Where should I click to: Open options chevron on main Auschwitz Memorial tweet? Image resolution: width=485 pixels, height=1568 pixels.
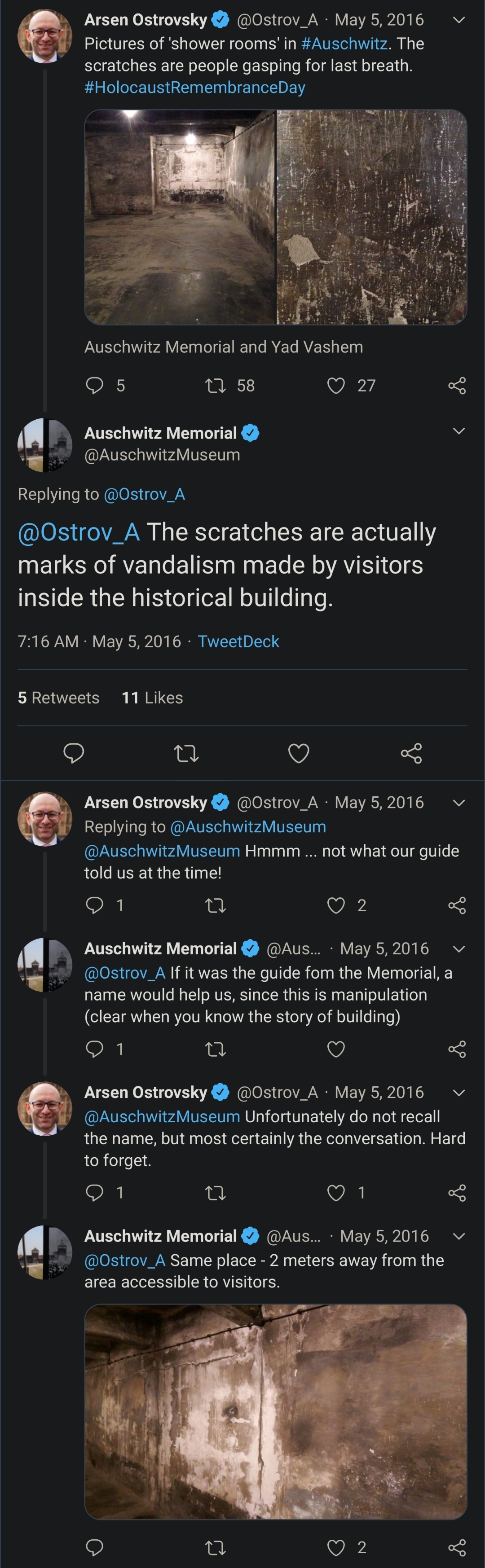click(x=459, y=431)
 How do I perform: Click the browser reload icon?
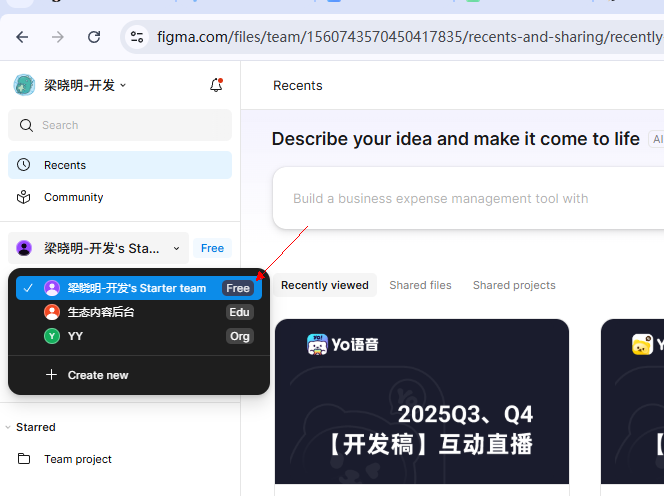[94, 37]
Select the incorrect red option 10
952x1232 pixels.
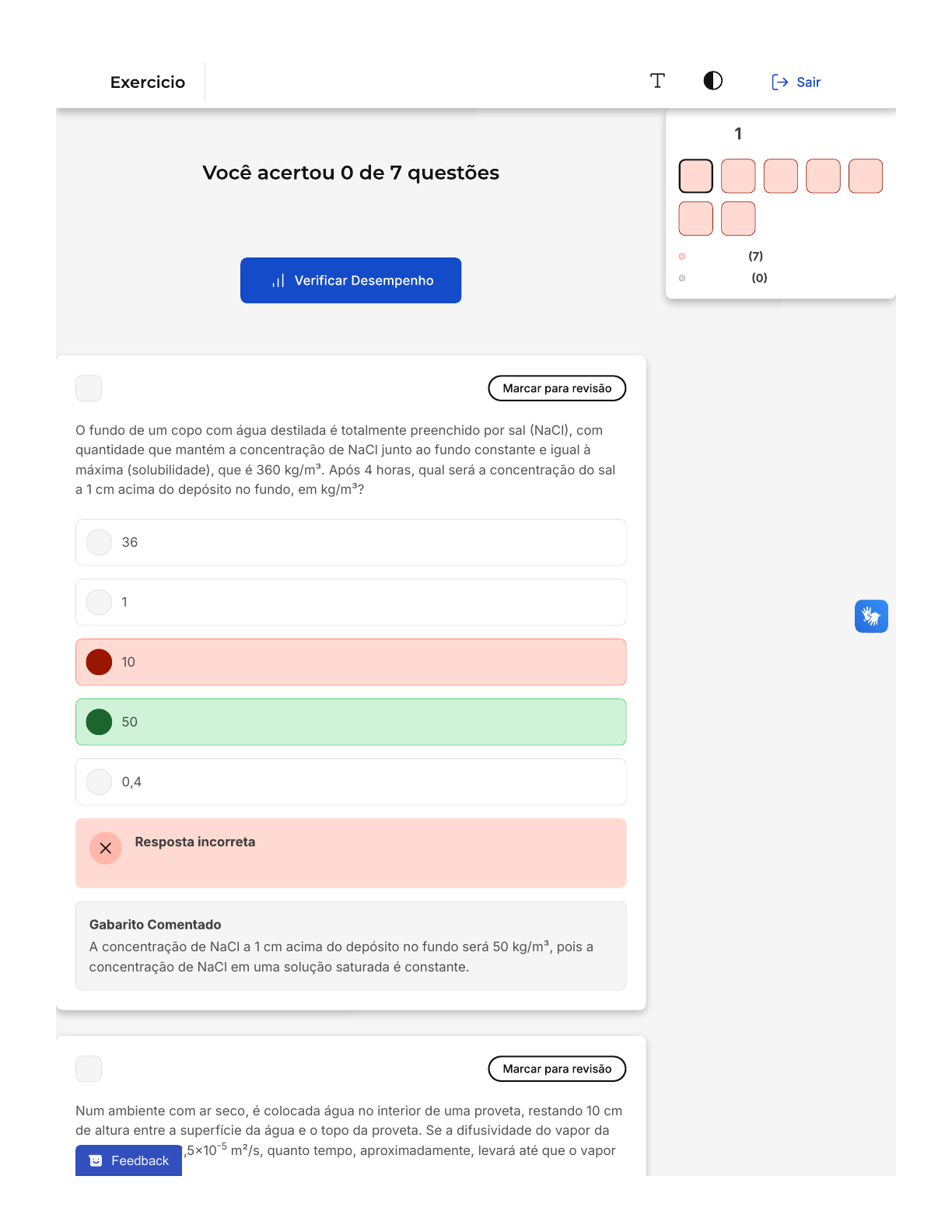click(x=99, y=662)
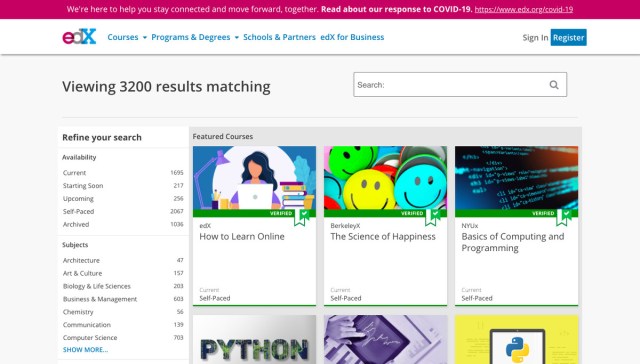This screenshot has width=640, height=364.
Task: Click verified ribbon on The Science of Happiness
Action: 432,218
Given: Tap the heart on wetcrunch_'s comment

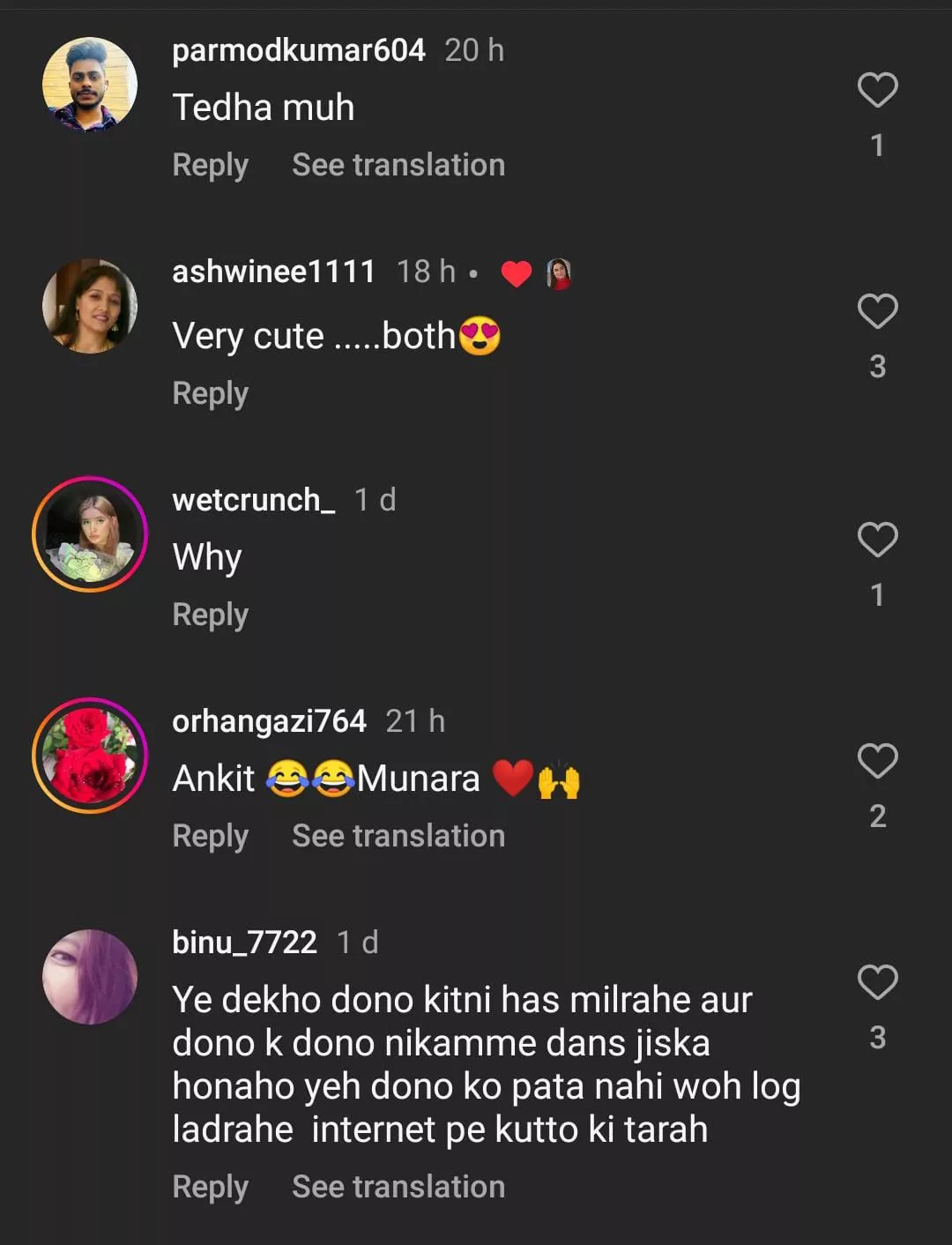Looking at the screenshot, I should click(x=877, y=540).
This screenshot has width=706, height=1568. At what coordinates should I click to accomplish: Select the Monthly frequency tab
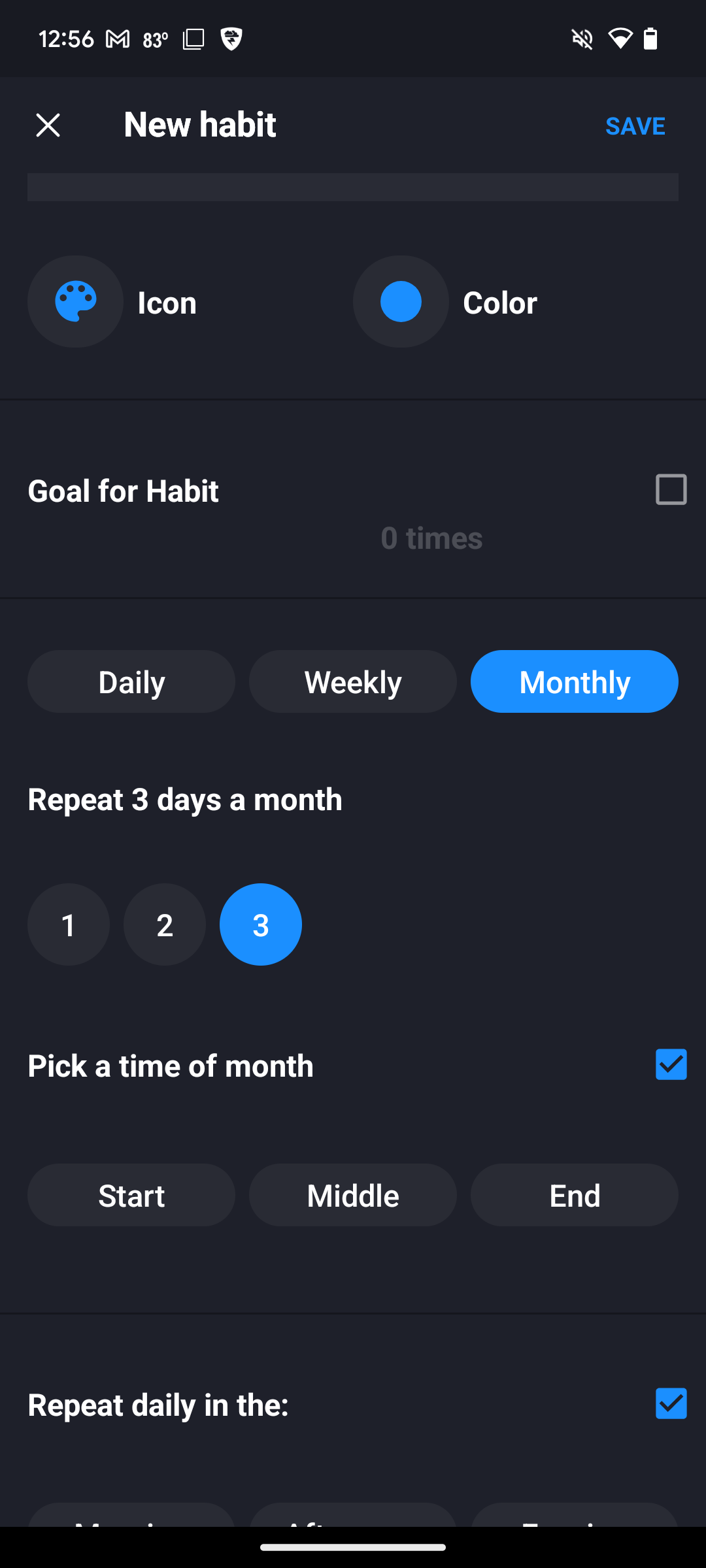(x=575, y=681)
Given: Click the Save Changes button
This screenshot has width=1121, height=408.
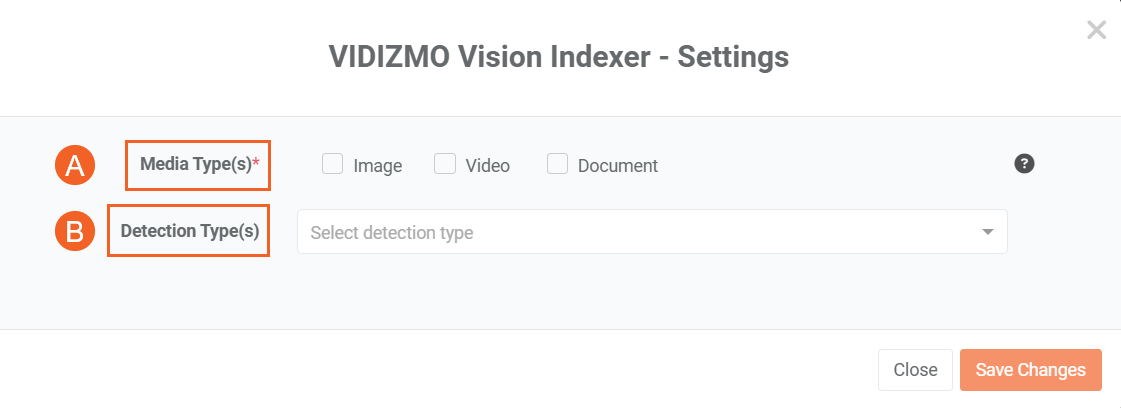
________________
**EXERCISE DESCRIPTION:** Please copy out from the data above, without any picture, exactly the lines running from the one that holds "Given: Tap the heart on wetcrunch_'s comment" through the one that holds "Given: Click the Save Changes button", and nothing beyond them.

**REPLY TO THE TASK:**
Given: Tap the heart on wetcrunch_'s comment

Looking at the screenshot, I should click(x=877, y=540).
This screenshot has width=706, height=1568. At what coordinates should I click to accomplish: Select the Monthly frequency tab
(x=575, y=681)
Given: Click the Save Changes button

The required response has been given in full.